There have been protests, of course – the state’s Catholic bishops said they were “deeply disappointed and troubled”, while the National Organisation for Marriage, which had lobbied hard against the new legisaltion accused New York’s republican party of tearing up its contract with the voters’.

As for President Obama, his public position on gay marriage is said to be “evolving”. From an early commitment to the policy, when he first ran for the Senate fifteen years ago, he changed his views during the 2008 election, declaring himself in favour of civil unions, but no more – citing his religious faith.

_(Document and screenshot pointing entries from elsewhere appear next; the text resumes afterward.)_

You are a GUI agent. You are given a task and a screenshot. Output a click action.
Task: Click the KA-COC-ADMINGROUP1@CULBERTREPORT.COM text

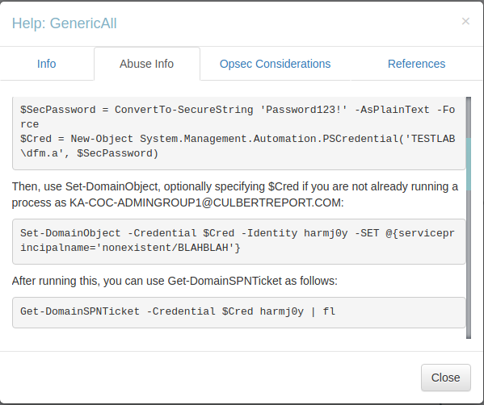pos(205,203)
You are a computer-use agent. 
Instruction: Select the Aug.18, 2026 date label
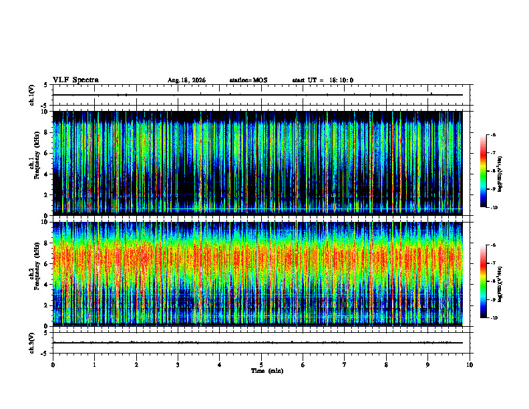186,80
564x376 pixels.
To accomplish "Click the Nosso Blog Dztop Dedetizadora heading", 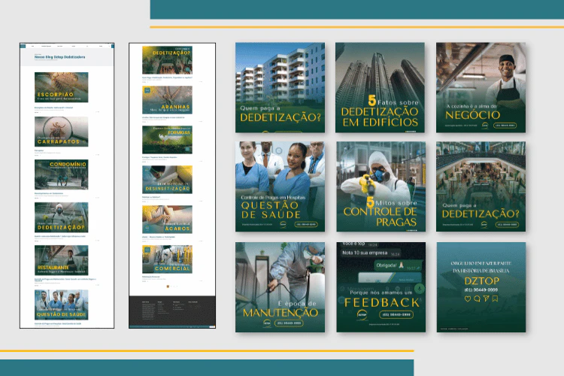I will pyautogui.click(x=59, y=56).
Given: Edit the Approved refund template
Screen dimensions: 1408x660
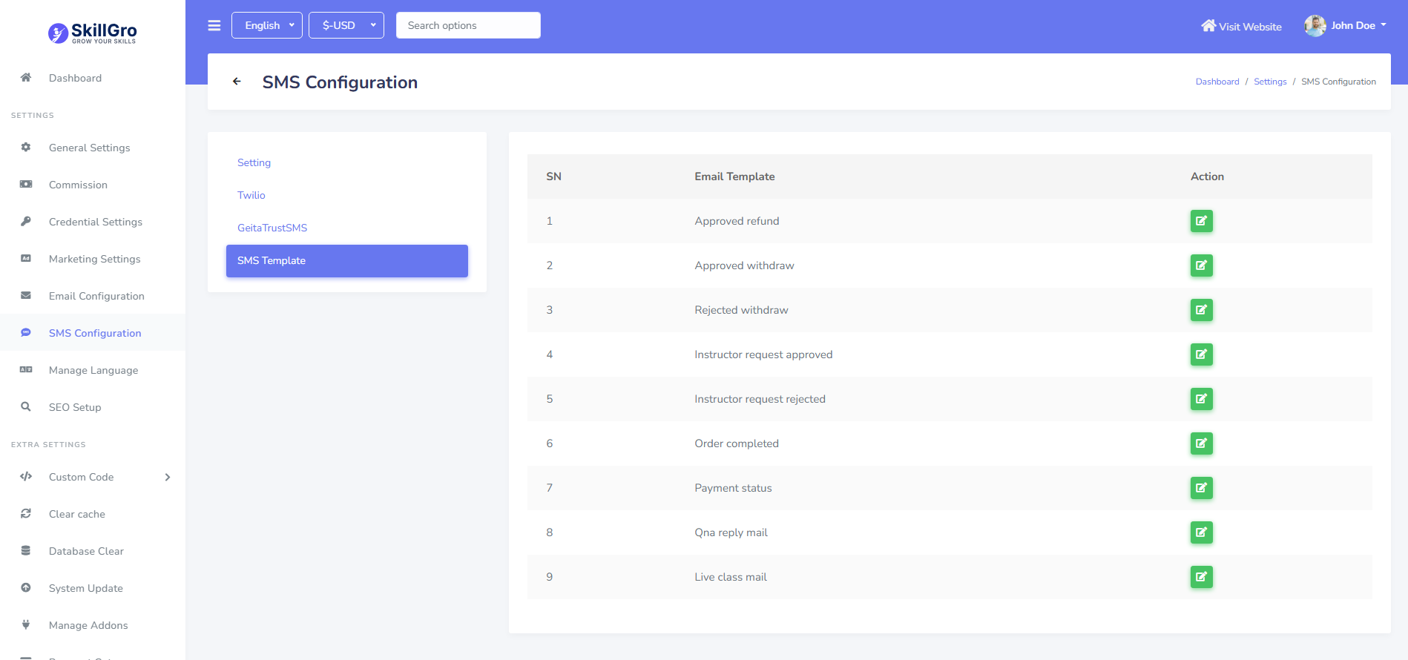Looking at the screenshot, I should [x=1201, y=221].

This week at a fundraiser in New York, he tod a group of activists that “gay and lesbian couples deserve the same legal rights as every other couple in this country”, although he wouldn’t give any specific commitment on the same-sex marriage issue.

But last night there were plenty of New Yorkers who were unequivocally overjoyed – same-sex couples will just have to wait 30 days before the first marriages can take place.

Not so much of the country, though: it’s still banned in 39 states – while California remains in something of a hiatus, after a judge overturned a ban – yet no gay marriages are able to take place while his ruling is being appealed – a decision which could go all the way to the Supreme Court.
Governor Andrew Cuomo is certainly hoping New York will lead the way: “This vote today will send a message across the country.”, he said. “This is the way to go, the time to do it is now, and it is achievable; it’s no longer a dream or an aspiration.”